A few years ago when I was shopping for my daughters for Christmas, I realized that I wasn’t really finding what I was looking for. I was longing to get them something meaningful, something that would last longer than video games, dolls, and new shoes.
So I started a new tradition of writing a letter to each one of my kids every Christmas. The letters are words of affirmation (my love language), stories that show their personalities, and prayers/blessings over their lives.
I bought a book for each child that holds letters, family Christmas cards, and pictures with Santa. When the kids are older, I will wrap the books each year and put them under the tree with the other gifts. So each year they will read something encouraging from Mom, and they can laugh at the memories written in the old letters.
My kids still get a gift from Santa, a few gifts from Mom and Dad, and a bunch of presents from their grandparents, aunts, and uncles.
But with this new tradition—letters from Mom—my hope is that they will be reminded of how much I love them, and most importantly, how much Jesus loves them.
My oldest daughter found the books a few days ago and started reading through all the letters. Suddenly, she burst into tears.
“What’s wrong?” I asked.
“Your letters are so nice!” she cried. “And my sister is so cute!
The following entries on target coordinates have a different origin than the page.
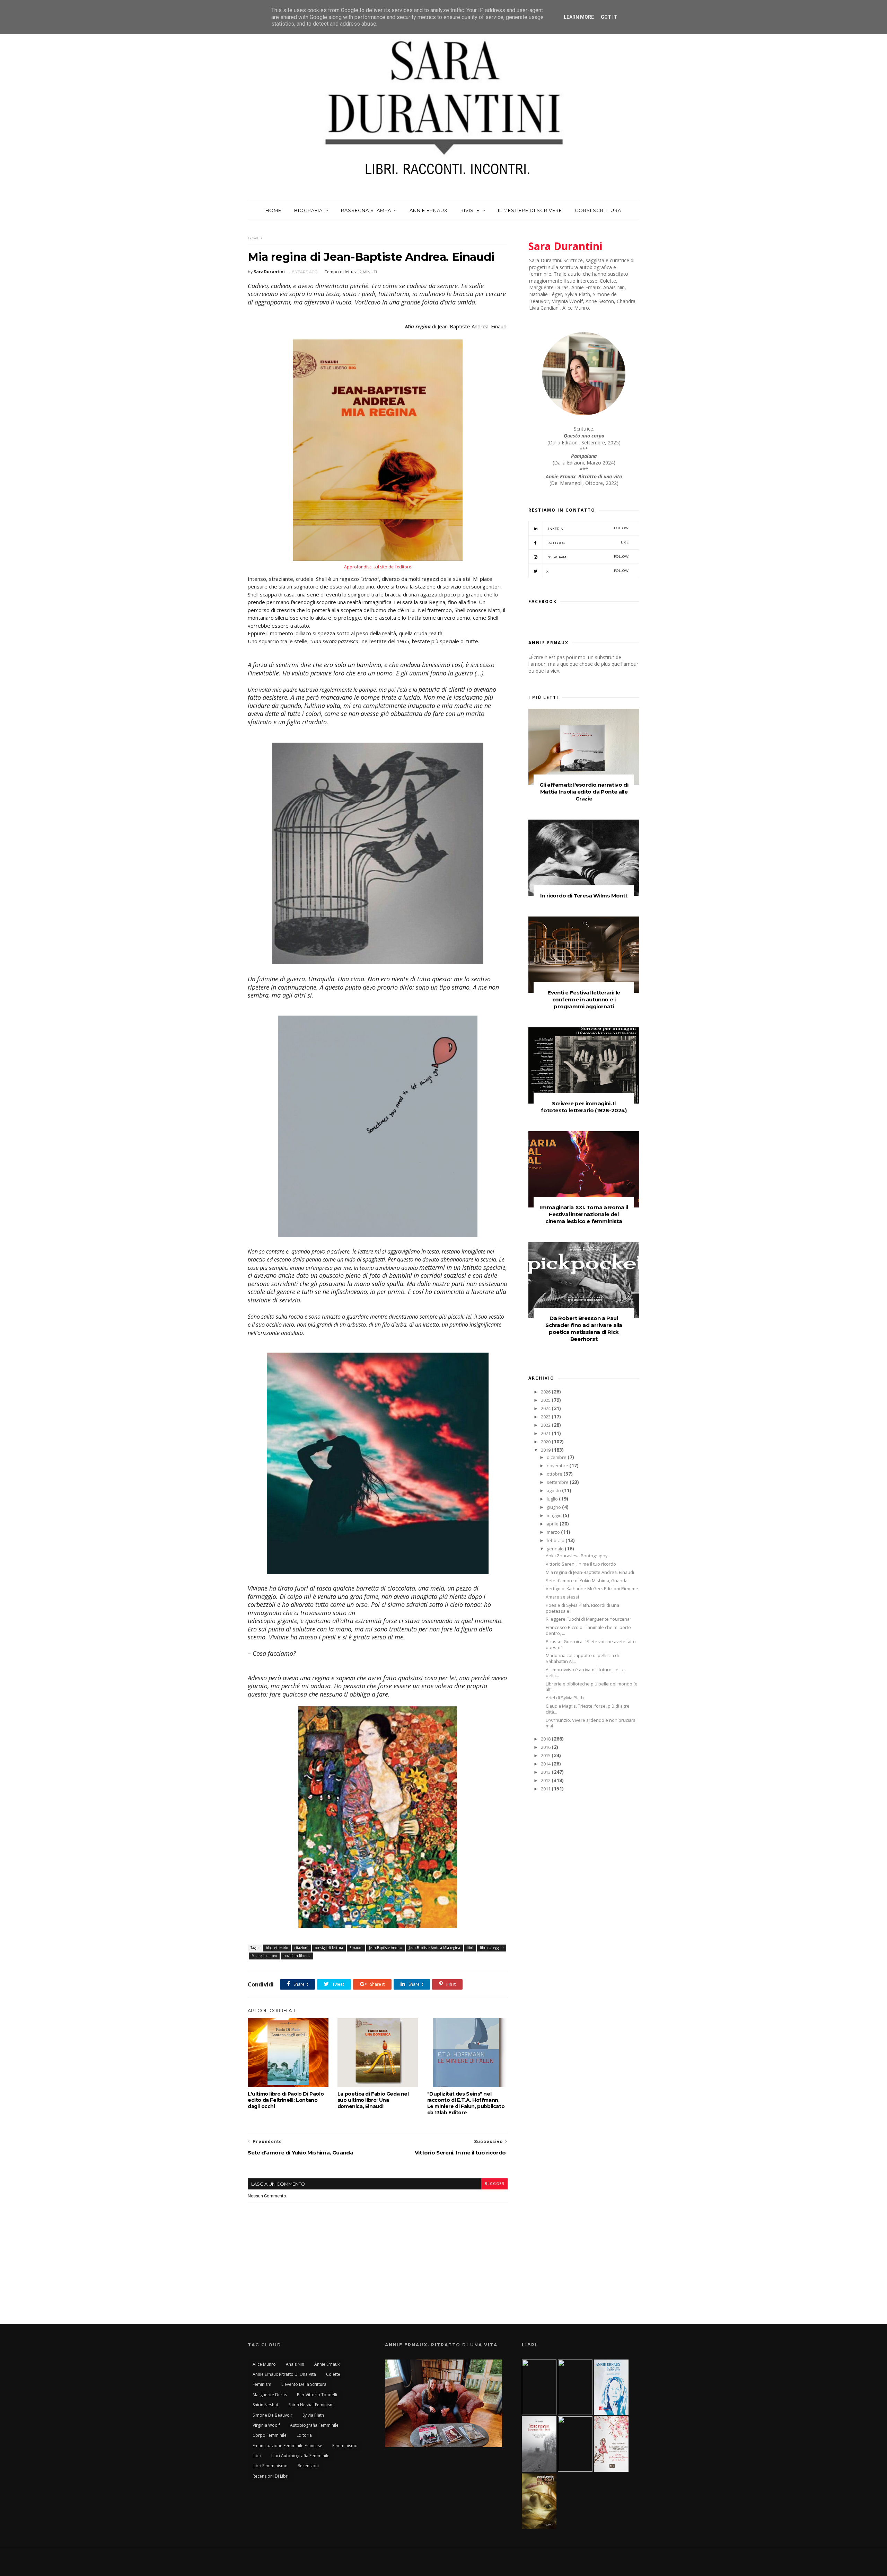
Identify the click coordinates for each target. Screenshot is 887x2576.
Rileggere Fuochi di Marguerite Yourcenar (588, 1619)
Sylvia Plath (313, 2415)
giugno (554, 1507)
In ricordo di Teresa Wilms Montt (583, 895)
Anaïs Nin (295, 2364)
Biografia (308, 210)
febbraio (556, 1540)
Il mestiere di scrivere (530, 210)
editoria (304, 2435)
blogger (494, 2184)
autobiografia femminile (314, 2425)
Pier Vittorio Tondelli (317, 2395)
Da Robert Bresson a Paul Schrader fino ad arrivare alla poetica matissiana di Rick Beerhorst (583, 1328)
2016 (546, 1747)
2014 (546, 1764)
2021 (546, 1433)
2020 (546, 1442)
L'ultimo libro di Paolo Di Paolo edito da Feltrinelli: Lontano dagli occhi (286, 2100)
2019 (546, 1450)
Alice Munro (264, 2364)
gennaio (556, 1549)
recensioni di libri (271, 2476)
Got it (609, 17)
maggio (555, 1516)
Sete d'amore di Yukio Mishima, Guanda (586, 1581)
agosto (554, 1491)
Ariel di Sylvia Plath (565, 1698)
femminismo (345, 2446)
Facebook (587, 542)
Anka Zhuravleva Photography (576, 1556)
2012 (546, 1780)
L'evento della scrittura (303, 2384)
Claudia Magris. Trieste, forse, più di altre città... (588, 1709)
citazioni (301, 1947)
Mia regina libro (264, 1955)
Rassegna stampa (366, 210)
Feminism (262, 2384)
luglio (553, 1499)
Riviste (470, 210)
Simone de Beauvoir (272, 2415)
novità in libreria (296, 1955)
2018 (546, 1739)
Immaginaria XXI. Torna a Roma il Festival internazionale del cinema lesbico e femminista (583, 1214)
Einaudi (356, 1947)
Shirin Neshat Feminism (311, 2405)
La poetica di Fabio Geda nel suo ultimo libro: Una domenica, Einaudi (373, 2100)
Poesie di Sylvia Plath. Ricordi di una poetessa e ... (582, 1608)
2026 (546, 1392)
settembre (558, 1482)
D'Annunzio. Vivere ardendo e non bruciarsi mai (591, 1723)
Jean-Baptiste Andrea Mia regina (434, 1947)
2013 (546, 1772)
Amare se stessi (562, 1597)
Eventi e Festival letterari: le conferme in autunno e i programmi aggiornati (583, 999)
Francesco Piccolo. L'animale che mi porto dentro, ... (588, 1630)
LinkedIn (587, 528)
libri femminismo (270, 2466)
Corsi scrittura (598, 210)
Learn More (579, 17)
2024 (546, 1408)
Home (273, 210)
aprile (553, 1524)
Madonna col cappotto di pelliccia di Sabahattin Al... (582, 1658)
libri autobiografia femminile (300, 2456)
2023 (546, 1417)
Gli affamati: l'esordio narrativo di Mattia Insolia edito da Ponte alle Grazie (584, 791)
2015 (546, 1756)
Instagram (587, 557)
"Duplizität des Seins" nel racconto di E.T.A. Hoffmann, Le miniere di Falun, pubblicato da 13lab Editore (466, 2103)
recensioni (308, 2466)
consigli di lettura (329, 1947)
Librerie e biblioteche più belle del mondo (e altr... (592, 1687)
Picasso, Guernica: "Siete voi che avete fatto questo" (591, 1644)
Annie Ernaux (429, 210)
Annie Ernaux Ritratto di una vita (284, 2374)
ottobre (555, 1474)
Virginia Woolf (266, 2425)
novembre (558, 1466)
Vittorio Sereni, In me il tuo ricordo (581, 1564)
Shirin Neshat (265, 2405)
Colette (333, 2374)
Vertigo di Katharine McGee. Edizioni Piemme (592, 1589)
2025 (546, 1400)
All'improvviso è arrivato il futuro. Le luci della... (586, 1673)
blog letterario (277, 1947)
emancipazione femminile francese (287, 2446)
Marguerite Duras (270, 2395)
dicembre (557, 1457)
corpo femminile (270, 2435)
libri (470, 1947)
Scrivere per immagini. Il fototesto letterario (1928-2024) (583, 1107)
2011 (546, 1789)
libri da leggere (491, 1947)
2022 (546, 1425)
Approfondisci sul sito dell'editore (377, 567)
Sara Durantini (565, 246)
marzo (554, 1532)
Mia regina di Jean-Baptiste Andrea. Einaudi (590, 1572)
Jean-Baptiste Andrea (385, 1947)
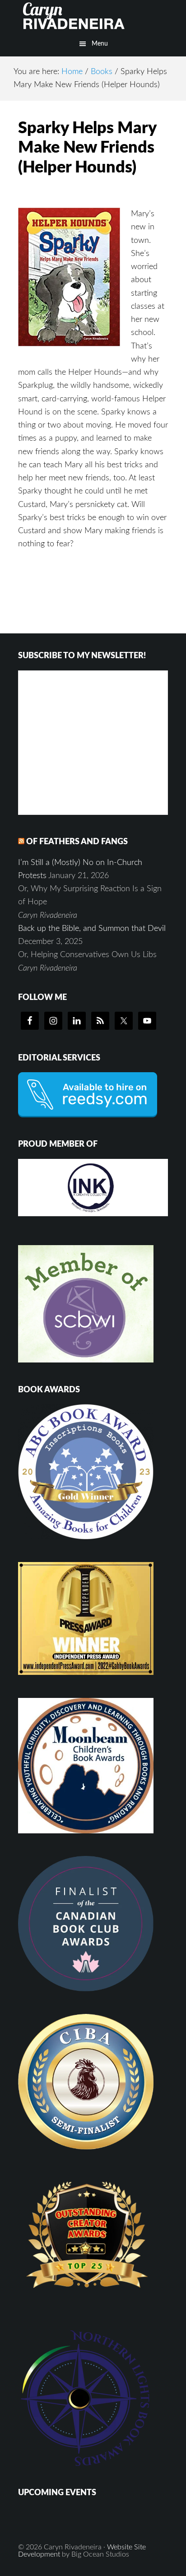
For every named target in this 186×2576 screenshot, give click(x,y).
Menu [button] (100, 44)
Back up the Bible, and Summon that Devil (92, 929)
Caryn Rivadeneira (93, 16)
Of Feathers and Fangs (77, 842)
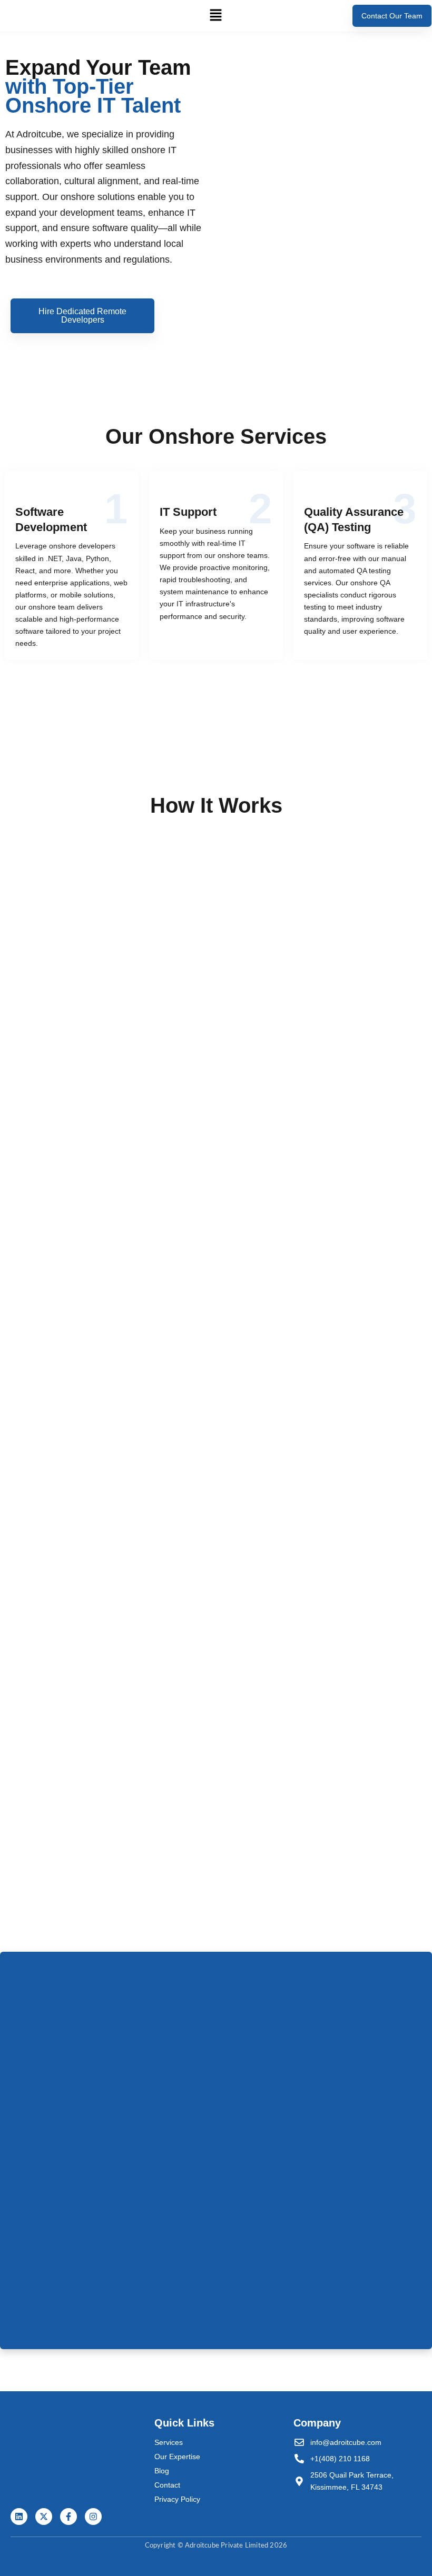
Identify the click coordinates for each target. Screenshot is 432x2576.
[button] (216, 15)
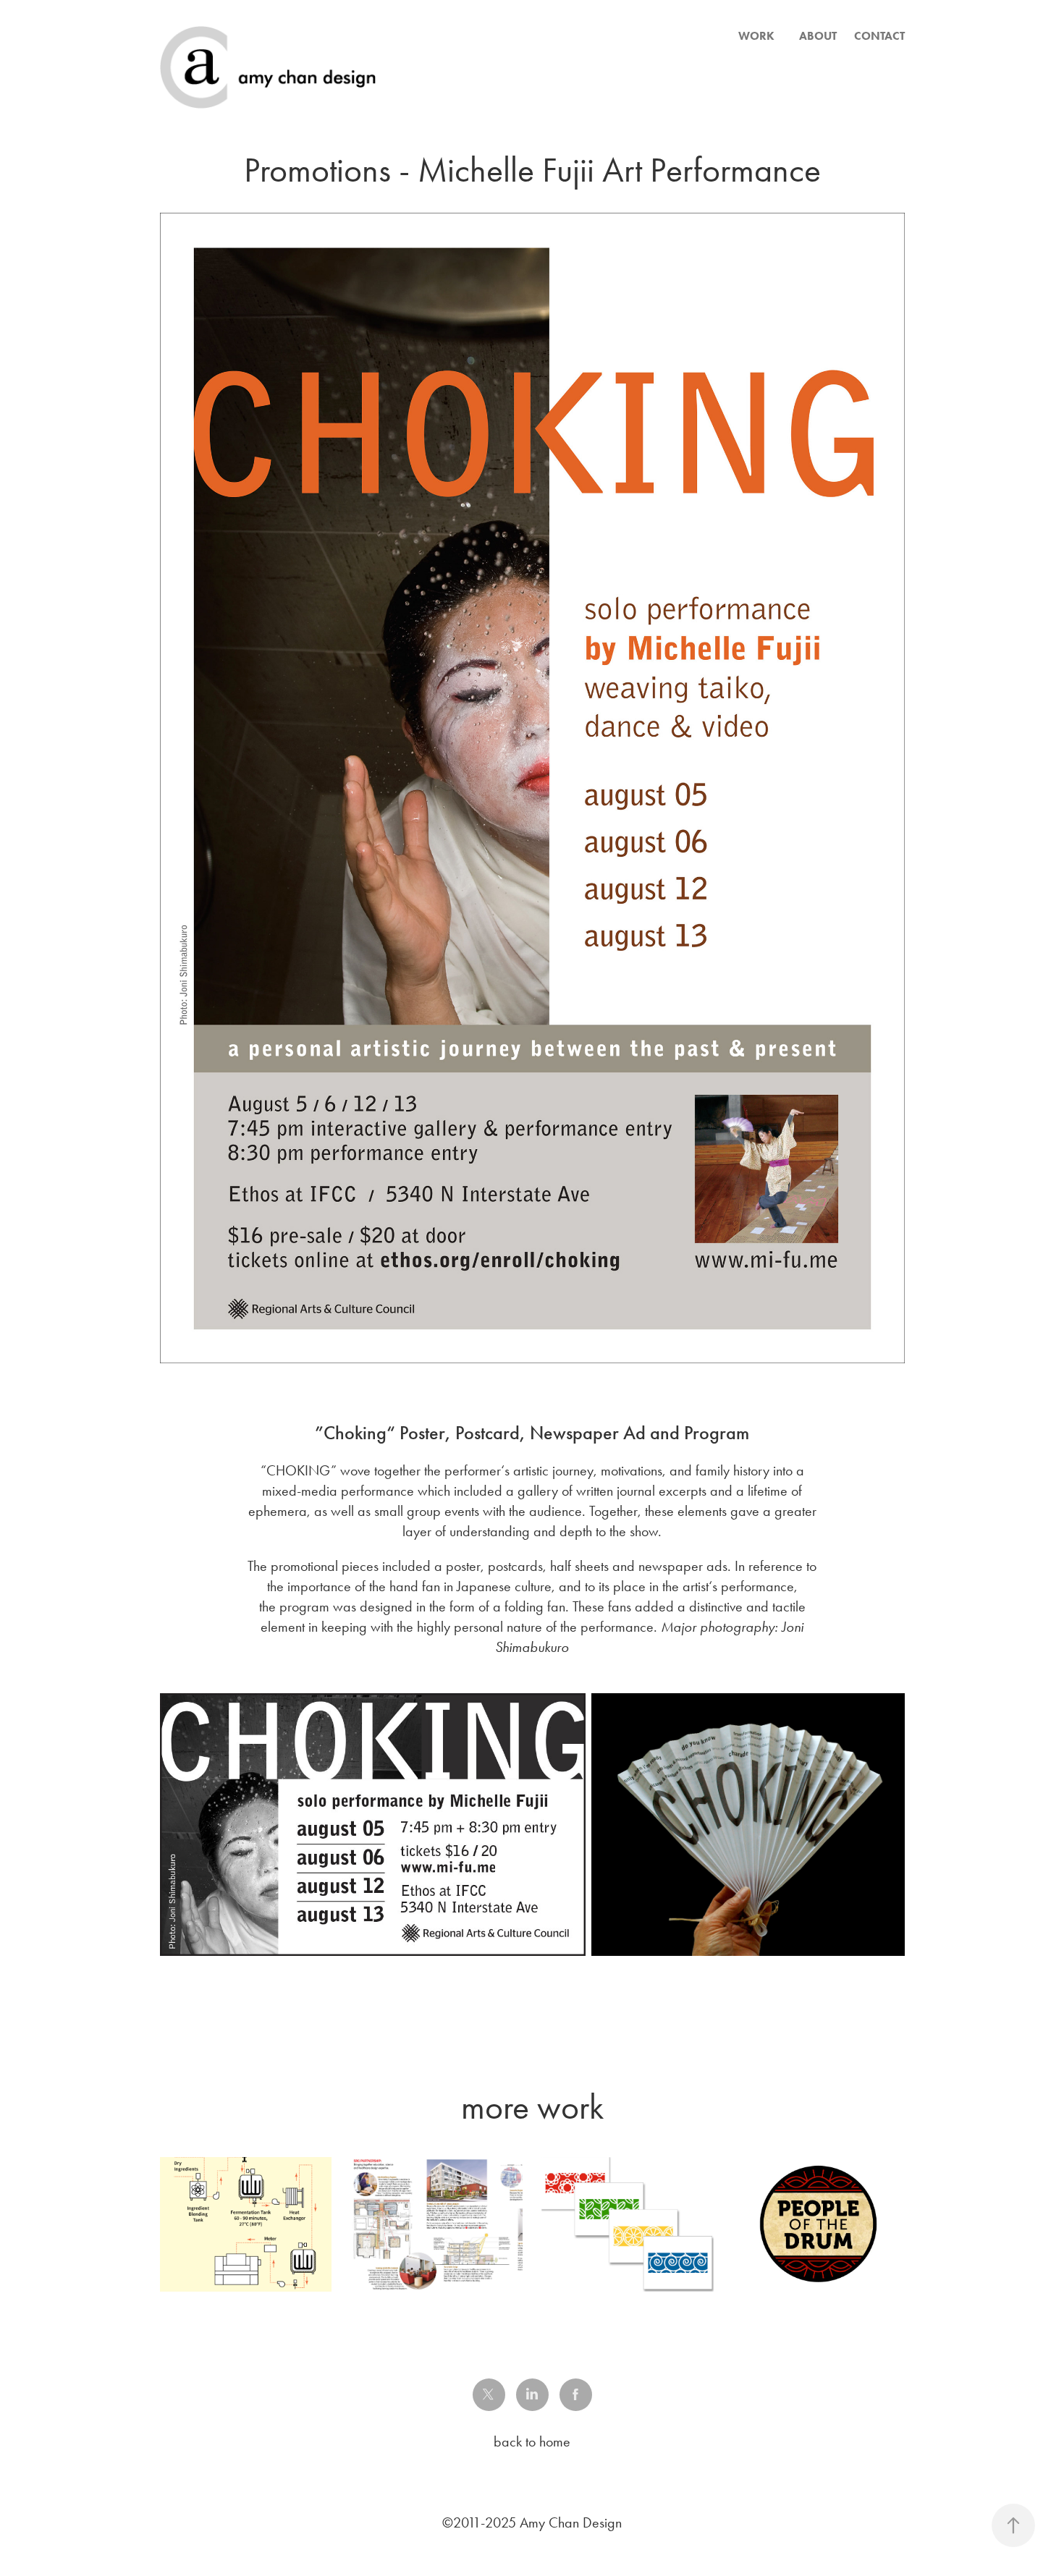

How could I ever be mean to her?”
This year we are using a small fake tree—the same small fake tree my parents used to use when I was a kid—and we opted to not send Christmas cards to help us stay within our budget.
It’s OK. The living room still looks cozy. We will send cards next year. I am trying to practice living out what is really important. I am trying to demonstrate to my children what holds weight and value for our family, but more poignantly, I am trying to discipline my own spirit to desire Jesus and not the traditions of Christmas.
Big Christmases. In my heart I still wish I could fulfill my promises from when I was a teen. But I also have a new perspective now that I have four kids and I am in my thirties.
We don’t understand why we don’t get what we want until we are older and look back. We realize we should have been thankful for what we did have instead of wanting more.
Hold your loved ones tightly this Christmas.
God bless you. Merry Christmas from the Rotunnos.